En aquellos tiempos, en los que uno era más transigente por principiante, me extrañaba que no me hablasen de la técnica, es decir cómo elaboraban, cocían, freían, gratinaban y horneaban, de dónde venían los alimentos y cuál era la verdadera receta tradicional que tantas veces endosaban a una abuela que debió tener miles de nietos, a juzgar por la de comandas que la dedicaron.
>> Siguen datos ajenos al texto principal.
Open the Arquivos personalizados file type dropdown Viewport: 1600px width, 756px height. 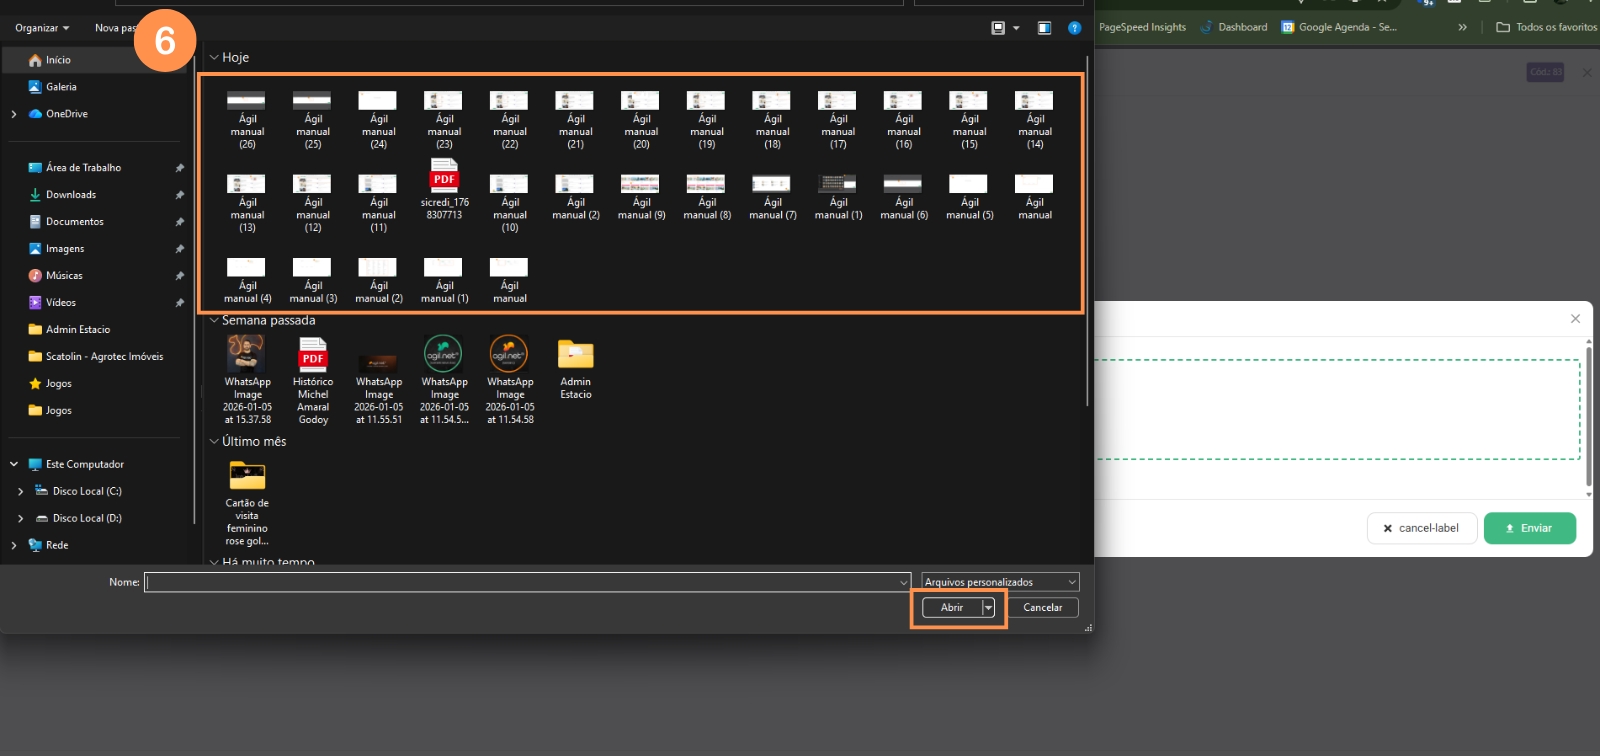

Hoy, después de haber comido en más de 2.000 restaurantes en mi región durante los últimos 25 años y teniendo que visitarlos para llevar un plato de garbanzos a mi casa, he llegado a una conclusión y es que lo único que importa en un restaurante es ese equilibrio entre la sonrisa, el oficio, el precio, los guiños locales y, por supuesto, la regularidad sobre todos aquellos que pasan el cuarto de siglo en el mismo lugar, evolucionando con los tiempos.

Bien lo han tenido que hacer para mantenerse, que no es poco. Pero, en ocasiones, descubro que en lo de la cocina con amor hay algo de cierto. Las parejas enamoradas defienden las comandas mucho mejor y cuando el tándem, indistintamente, se salda entre la sala y la cocina, el negocio está bien planteado. Y aquí sí que hay amor del bueno al oficio.